NIR API Documentation

This page lists functions and classes exposed by nir and their corresponding documentation strings.

Reading and writing from/to HDF5 files

nir.read(filename: str | Path) → NIRGraph

Load a NIR from a HDF/conn5 file.

nir.write(filename: str | Path | RawIOBase, graph: NIRNode) → None

Write a NIR to a HDF5 file.

NIR nodes

class nir.ir.Affine(weight: ~numpy.ndarray, bias: ~numpy.ndarray, input_type: ~typing.Dict[str, ~numpy.ndarray] | None = None, output_type: ~typing.Dict[str, ~numpy.ndarray] | None = None, metadata: ~typing.Dict[str, ~typing.Any] = <factory>)

Affine transform that linearly maps and translates the input signal.

This is equivalent to the Affine transformation

Assumes a one-dimensional input vector of shape (N,).

\[y(t) = W*x(t) + b\]

class nir.ir.AvgPool2d(kernel_size: ndarray, stride: ndarray, padding: ndarray)

Average pooling layer in 2d.

class nir.ir.Conv1d(input_shape: int | None, weight: ~numpy.ndarray, stride: int, padding: int | str, dilation: int, groups: int, bias: ~numpy.ndarray, input_type: ~typing.Dict[str, ~numpy.ndarray] | None = None, output_type: ~typing.Dict[str, ~numpy.ndarray] | None = None, metadata: ~typing.Dict[str, ~typing.Any] = <factory>)

Convolutional layer in 1d.

Note that the input_shape argument is required to disambiguate the shape, and is used to infer the exact output shape along with the other parameters.
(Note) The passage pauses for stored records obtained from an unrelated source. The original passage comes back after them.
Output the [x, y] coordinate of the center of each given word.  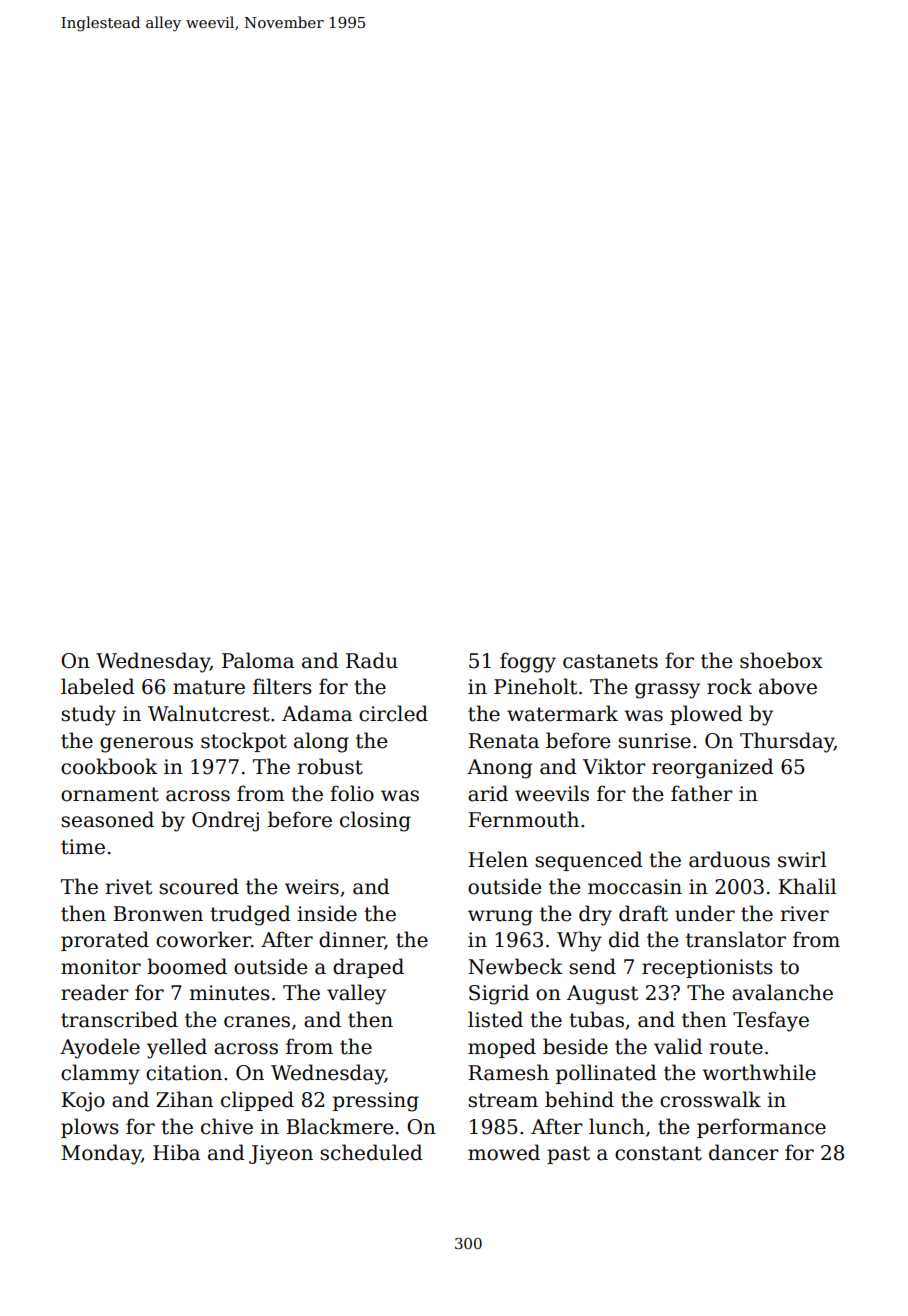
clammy [100, 1074]
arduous [729, 859]
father [702, 793]
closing [375, 821]
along [321, 742]
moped [502, 1048]
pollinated [606, 1074]
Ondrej [225, 821]
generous [146, 745]
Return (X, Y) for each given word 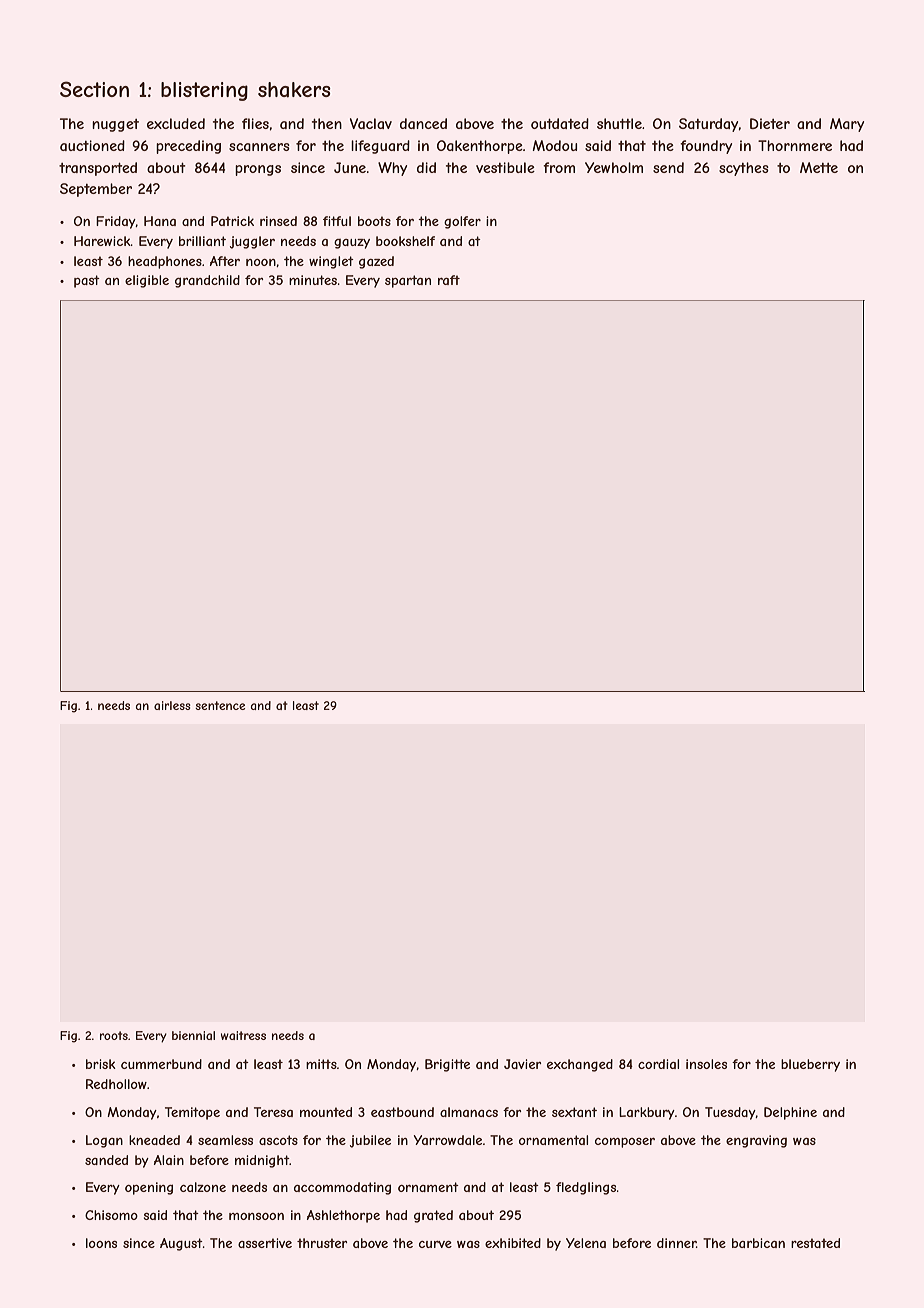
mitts (321, 1064)
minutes (313, 280)
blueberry (810, 1065)
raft (449, 280)
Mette (819, 167)
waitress (243, 1035)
If the input_shape is None, the output shape will also be None.

The NIRGraph.infer_all_shapes function may be used to automatically infer the input and output types on the graph level.

Parameters:

• input_shape (Optional[int]) – Shape of spatial input (N,)

• weight (np.ndarray) – Weight, shape (C_out, C_in, N)

• stride (int) – Stride

• padding (int | str) – Padding, if string must be ‘same’ or ‘valid’

• dilation (int) – Dilation

• groups (int) – Groups

• bias (np.ndarray) – Bias array of shape (C_out,)

class nir.ir.Conv2d(input_shape: Tuple[int, int] | None, weight: ndarray, stride: int | Tuple[int, int], padding: int | Tuple[int, int] | str, dilation: int | Tuple[int, int], groups: int, bias: ndarray)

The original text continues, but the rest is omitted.